6 Qualities to Look for in Adoptive Parents as a Birth Mother
As a birth mother, it’s your absolute right to ensure that your child is in the best possible care, even if that means it won’t be with you. This is especially true if you are considering placing your baby for adoption. Finding the right adoptive parent(s) for your child is, quite possibly, the most intricate and hardest decisions you may ever make.
There are a lot of questions that go into finding just the right adoptive parent(s) for your little one. So, there is no harm in putting together ideas on what you’re ideal adoptive parents are like. Since there is no “one size fits all” on adoptive parents, the idea of selecting your child’s adoptive parent(s) can be overwhelming.
If you’re not really sure where to start in terms of what to look for in an adoptive family, that’s okay. If you’re working with an adoption agency, you can talk it out with a counselor to begin figuring out those ideas. To help you get started, here are a few qualities to look for in adoptive parents.
- They have similar values and beliefs
Your adoption caseworker will provide profile books that match the most important qualities you want when looking for your child’s adoptive parent(s). This includes finding potential matches who share your or have similar values and beliefs. If you are able to, open a dialogue with the adoptive parents and help them to understand what environment you are looking for.
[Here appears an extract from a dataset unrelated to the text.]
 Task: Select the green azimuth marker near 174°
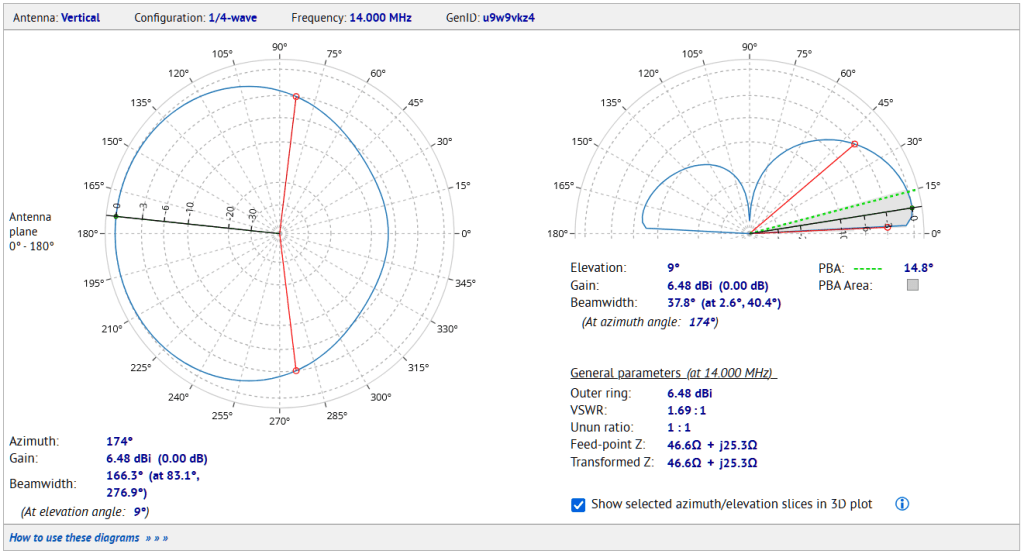pyautogui.click(x=116, y=216)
Do you prefer that he or she grows up in a diverse neighborhood? How do the adoptive parents feel about education? Is the option of college in your child’s future? Are they involved in a church, or are they non-religious? Do they value openness and honesty in the home?
- They are equipped to handle change
The adjustment period after the adoption has been finalized can be a challenge for both your child and the adoptive parent(s). They will all be settling into a new normal, and your baby may experience a time of grief being separated from you. But, knowing that your child’s adoptive parents have a plan and are equipped to handle this can be a great comfort.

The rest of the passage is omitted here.